Artificial agent designs quantum experiments
On the way to an intelligent laboratory, physicists from Innsbruck and Vienna present an artificial agent that autonomously designs quantum experiments. In initial experiments, the system has independently (re)discovered experimental techniques that are standard in modern quantum optical laboratories. This shows how machines could play a more creative role in research in the future.
The researchers wondered to what extent machines can carry out research autonomously. They used a projective simulation model for artificial intelligence to enable a machine to learn and act creatively. This autonomous machine stores many individual fragments of experience in memory, which are networked together.
The machine builds up and adapts its memories while learning from both successful and unsuccessful attempts. The scientists from Innsbruck teamed up with the group of Anton Zeilinger, who previously demonstrated the usefulness of automated procedures in the design of quantum experiments with a search algorithm called Melvin. Some of these computer-inspired experiments have already been performed in the lab of Zeilinger. Together, the physicists determined that quantum experiments are an ideal environment to test the applicability of AI to research. Therefore, they used the projective simulation model to investigate the potential of artificial learning agents in this test bed. They have published their results in the Proceedings of the National Academy of Sciences.

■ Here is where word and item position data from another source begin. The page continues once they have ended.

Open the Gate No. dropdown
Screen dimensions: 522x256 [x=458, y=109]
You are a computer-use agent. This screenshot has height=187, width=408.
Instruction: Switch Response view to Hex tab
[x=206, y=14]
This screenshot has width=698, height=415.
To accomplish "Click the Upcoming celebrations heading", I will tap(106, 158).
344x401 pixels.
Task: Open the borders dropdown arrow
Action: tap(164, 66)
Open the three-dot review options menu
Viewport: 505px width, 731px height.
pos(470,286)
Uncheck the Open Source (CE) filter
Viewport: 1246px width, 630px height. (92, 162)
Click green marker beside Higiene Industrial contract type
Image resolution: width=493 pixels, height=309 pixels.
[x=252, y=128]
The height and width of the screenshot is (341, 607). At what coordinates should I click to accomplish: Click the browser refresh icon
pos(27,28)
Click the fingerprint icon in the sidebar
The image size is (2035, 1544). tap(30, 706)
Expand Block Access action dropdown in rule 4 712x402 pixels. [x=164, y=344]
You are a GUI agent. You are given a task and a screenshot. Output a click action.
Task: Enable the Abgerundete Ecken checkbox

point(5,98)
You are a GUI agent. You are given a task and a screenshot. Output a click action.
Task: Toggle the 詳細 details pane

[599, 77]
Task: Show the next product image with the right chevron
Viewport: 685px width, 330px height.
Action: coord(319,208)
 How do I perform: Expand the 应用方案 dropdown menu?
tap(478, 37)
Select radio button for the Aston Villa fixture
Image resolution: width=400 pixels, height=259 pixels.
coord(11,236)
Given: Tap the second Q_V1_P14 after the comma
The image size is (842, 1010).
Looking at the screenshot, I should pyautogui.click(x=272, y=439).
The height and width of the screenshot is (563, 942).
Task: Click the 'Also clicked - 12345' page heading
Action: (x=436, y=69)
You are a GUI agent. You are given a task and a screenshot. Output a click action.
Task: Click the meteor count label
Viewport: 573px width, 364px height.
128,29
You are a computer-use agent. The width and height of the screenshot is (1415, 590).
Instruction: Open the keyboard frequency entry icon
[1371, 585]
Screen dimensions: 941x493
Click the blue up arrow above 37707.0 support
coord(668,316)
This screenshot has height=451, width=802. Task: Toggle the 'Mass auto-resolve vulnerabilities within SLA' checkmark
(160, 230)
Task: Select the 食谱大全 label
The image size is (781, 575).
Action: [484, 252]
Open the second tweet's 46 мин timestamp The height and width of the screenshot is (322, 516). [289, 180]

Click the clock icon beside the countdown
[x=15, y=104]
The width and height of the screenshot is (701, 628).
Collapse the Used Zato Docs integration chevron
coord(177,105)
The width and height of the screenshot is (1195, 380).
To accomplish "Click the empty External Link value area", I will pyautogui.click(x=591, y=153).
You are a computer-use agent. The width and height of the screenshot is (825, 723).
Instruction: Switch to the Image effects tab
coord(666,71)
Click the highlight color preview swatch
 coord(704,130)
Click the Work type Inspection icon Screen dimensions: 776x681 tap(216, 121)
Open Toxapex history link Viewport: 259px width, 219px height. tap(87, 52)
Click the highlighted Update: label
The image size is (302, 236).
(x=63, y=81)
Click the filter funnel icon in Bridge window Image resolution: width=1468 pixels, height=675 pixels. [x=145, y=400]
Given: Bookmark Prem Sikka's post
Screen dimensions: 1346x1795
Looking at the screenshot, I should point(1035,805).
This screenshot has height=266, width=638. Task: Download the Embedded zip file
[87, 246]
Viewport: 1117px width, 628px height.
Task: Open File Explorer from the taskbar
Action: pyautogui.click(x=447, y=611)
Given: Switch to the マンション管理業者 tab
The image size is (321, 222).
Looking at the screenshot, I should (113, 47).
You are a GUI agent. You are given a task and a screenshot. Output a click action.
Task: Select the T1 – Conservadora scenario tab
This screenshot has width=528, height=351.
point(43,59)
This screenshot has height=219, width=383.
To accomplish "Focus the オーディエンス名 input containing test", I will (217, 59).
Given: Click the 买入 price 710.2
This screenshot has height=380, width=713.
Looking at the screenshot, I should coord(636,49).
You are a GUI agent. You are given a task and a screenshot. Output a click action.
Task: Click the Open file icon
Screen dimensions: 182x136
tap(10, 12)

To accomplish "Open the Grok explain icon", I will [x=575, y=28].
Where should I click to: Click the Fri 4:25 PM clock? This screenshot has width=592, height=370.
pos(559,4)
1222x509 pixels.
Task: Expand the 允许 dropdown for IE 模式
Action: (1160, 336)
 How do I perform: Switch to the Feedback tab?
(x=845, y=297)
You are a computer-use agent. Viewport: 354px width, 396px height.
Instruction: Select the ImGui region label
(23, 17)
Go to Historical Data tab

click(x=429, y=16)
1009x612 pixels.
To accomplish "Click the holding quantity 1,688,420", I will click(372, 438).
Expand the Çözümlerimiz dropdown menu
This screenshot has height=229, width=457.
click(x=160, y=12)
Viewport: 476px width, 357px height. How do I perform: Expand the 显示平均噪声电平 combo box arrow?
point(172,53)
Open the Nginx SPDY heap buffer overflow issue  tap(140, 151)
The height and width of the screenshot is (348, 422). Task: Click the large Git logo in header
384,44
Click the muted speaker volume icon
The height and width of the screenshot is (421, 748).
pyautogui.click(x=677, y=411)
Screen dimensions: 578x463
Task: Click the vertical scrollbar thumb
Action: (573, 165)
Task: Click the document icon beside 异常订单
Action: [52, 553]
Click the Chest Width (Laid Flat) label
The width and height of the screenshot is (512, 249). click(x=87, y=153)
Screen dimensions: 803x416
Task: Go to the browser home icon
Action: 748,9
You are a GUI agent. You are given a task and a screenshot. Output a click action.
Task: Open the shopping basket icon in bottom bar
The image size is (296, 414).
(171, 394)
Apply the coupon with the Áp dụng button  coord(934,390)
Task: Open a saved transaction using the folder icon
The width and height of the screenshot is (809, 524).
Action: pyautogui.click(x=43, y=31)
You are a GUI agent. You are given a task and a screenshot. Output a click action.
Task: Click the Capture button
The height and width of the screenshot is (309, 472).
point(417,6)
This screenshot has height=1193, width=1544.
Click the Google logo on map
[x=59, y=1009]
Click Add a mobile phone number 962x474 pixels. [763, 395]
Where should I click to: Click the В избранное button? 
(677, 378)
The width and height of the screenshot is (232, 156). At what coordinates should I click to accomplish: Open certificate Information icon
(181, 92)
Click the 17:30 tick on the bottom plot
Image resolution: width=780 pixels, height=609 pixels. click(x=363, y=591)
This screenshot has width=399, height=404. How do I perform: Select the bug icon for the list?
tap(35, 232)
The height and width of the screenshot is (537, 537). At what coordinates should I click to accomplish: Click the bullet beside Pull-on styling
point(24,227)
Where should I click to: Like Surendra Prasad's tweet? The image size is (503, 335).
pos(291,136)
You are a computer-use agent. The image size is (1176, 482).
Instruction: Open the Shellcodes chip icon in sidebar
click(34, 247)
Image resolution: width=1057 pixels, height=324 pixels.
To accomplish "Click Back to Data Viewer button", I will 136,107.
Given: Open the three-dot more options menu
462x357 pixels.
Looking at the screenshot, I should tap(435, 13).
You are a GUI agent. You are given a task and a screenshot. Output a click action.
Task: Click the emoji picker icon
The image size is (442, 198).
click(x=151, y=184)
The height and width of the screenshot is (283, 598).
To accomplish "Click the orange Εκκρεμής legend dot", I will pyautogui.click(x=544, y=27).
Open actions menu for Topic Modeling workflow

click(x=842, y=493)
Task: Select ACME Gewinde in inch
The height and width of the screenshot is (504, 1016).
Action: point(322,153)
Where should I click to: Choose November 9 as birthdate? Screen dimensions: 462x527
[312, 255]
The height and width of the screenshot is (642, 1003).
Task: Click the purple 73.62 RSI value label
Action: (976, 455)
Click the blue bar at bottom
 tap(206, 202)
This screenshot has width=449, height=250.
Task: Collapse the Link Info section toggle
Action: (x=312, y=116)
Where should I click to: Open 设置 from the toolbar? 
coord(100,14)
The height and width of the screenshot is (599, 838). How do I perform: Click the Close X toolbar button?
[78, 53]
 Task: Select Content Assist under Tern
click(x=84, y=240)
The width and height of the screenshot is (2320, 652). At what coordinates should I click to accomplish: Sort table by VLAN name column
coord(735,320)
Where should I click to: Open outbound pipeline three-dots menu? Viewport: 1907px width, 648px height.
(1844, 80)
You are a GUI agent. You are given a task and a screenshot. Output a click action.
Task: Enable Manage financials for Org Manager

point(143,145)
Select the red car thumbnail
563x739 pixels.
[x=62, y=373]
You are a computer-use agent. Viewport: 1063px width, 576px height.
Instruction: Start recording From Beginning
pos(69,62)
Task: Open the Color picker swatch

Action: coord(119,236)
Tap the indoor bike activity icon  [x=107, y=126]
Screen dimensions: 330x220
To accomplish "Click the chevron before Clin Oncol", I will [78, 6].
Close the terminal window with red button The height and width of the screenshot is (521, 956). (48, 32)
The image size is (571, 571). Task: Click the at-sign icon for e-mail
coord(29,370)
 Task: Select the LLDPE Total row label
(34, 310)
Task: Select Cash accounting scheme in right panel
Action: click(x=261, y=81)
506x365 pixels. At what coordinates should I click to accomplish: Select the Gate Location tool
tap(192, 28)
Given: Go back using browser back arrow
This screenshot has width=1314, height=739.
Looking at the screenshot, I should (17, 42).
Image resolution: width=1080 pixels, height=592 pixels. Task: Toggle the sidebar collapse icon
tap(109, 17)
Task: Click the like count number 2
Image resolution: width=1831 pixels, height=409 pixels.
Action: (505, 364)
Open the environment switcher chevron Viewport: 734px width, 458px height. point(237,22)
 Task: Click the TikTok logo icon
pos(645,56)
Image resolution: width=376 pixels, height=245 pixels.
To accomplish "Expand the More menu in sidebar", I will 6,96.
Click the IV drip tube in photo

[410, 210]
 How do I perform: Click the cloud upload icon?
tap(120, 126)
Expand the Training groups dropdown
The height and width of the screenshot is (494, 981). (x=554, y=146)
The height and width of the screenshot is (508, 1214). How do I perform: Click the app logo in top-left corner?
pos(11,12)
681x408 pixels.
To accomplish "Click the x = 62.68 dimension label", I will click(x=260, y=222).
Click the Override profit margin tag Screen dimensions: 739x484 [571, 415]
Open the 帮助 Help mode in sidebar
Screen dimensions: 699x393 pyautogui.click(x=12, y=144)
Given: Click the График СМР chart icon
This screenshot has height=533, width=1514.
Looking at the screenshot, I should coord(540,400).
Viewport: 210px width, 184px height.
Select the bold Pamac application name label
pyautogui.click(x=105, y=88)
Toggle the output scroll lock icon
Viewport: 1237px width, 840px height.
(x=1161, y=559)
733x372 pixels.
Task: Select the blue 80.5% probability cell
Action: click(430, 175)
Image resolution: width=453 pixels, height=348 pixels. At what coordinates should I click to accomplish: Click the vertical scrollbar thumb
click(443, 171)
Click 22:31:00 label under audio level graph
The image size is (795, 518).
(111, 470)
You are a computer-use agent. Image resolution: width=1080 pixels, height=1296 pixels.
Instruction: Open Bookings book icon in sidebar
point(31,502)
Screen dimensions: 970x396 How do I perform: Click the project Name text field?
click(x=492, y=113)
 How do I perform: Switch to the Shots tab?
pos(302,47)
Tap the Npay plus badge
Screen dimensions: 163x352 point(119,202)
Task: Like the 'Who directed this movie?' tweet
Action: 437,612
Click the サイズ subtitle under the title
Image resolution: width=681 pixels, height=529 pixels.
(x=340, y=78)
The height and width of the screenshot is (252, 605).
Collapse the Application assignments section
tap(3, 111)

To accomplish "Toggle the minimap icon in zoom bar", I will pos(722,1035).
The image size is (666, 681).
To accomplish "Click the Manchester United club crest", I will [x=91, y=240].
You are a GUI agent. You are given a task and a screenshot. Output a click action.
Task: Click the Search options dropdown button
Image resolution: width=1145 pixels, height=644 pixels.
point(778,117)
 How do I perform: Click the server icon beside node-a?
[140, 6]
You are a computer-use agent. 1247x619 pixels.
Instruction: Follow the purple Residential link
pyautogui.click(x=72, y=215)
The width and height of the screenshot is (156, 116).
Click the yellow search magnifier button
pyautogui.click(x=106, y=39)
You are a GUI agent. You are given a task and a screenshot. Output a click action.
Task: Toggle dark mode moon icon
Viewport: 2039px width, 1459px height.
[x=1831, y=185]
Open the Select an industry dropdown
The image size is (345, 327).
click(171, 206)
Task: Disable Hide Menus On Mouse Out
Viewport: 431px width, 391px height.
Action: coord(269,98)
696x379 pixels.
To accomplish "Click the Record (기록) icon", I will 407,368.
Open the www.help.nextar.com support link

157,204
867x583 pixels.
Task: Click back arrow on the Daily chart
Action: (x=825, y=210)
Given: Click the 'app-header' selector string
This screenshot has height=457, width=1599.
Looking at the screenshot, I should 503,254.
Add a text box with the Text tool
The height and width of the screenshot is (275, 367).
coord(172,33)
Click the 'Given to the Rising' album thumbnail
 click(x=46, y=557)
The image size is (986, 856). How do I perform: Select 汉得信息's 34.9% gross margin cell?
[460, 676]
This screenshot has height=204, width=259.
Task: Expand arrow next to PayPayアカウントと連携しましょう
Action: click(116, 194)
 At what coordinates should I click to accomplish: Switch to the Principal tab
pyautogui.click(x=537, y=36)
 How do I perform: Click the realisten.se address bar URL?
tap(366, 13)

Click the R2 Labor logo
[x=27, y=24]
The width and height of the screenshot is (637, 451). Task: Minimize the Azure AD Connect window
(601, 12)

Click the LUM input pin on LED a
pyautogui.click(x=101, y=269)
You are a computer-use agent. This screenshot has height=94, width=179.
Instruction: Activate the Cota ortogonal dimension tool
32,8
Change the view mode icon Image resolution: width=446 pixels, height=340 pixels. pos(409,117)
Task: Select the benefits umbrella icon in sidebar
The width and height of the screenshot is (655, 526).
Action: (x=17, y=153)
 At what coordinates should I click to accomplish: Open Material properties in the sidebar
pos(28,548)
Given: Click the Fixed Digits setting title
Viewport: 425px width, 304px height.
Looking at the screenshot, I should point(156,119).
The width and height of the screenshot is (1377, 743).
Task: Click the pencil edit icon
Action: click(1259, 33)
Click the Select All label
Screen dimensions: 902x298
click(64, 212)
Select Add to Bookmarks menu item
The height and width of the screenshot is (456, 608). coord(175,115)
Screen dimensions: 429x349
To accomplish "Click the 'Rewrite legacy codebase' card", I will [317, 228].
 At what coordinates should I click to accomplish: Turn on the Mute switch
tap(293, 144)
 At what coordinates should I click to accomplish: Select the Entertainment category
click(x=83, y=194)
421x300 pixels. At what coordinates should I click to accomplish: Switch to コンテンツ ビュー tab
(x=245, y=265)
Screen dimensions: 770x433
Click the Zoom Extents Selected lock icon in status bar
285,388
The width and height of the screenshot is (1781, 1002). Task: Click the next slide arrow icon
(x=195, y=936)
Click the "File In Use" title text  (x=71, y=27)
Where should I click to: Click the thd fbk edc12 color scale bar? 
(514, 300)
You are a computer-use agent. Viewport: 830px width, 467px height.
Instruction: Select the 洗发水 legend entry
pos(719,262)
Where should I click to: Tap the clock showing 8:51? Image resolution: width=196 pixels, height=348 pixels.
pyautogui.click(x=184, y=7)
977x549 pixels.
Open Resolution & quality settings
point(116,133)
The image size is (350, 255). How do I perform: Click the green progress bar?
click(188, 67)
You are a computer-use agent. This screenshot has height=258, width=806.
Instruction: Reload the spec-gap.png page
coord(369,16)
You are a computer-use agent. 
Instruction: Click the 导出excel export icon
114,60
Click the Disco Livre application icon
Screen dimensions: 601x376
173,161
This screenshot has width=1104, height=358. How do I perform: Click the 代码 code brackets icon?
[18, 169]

Optimized experiments designed by an AI-agent
The artificial agent develops new experiments by virtually placing mirrors, prisms or beam splitters on a virtual lab table. If its actions lead to a meaningful result, the agent has a higher chance of finding a similar sequence of actions in the future. This is known as a reinforcement learning strategy.
"Reinforcement learning is what distinguishes our model from the previously studied automated search, which is governed by unbiased random search," says Alexey Melnikov from the Department of Theoretical Physics at the University of Innsbruck. "The artificial agent performs tens of thousands of experiments on the virtual laboratory table. When we analyzed the memory of the machine, we discovered that certain structures have developed," says Hendrik Poulsen Nautrup. Some of these structures are already known to physicists as useful tools from modern quantum optical laboratories. Others are completely new, and could, in the future, be tested in the lab.
"Reinforcement learning allows us to find, optimize and identify a huge amount of potentially interesting solutions," says Alexey Melnikov. "And sometimes it also provides answers to questions we didn't even ask."
Creative support in the laboratory
In the future, the scientists want to further improve their learning program. At this point, it is a tool that can autonomously learn to solve a given task. But in the future, a machine could possibly provide more creative assistance to scientists in basic research.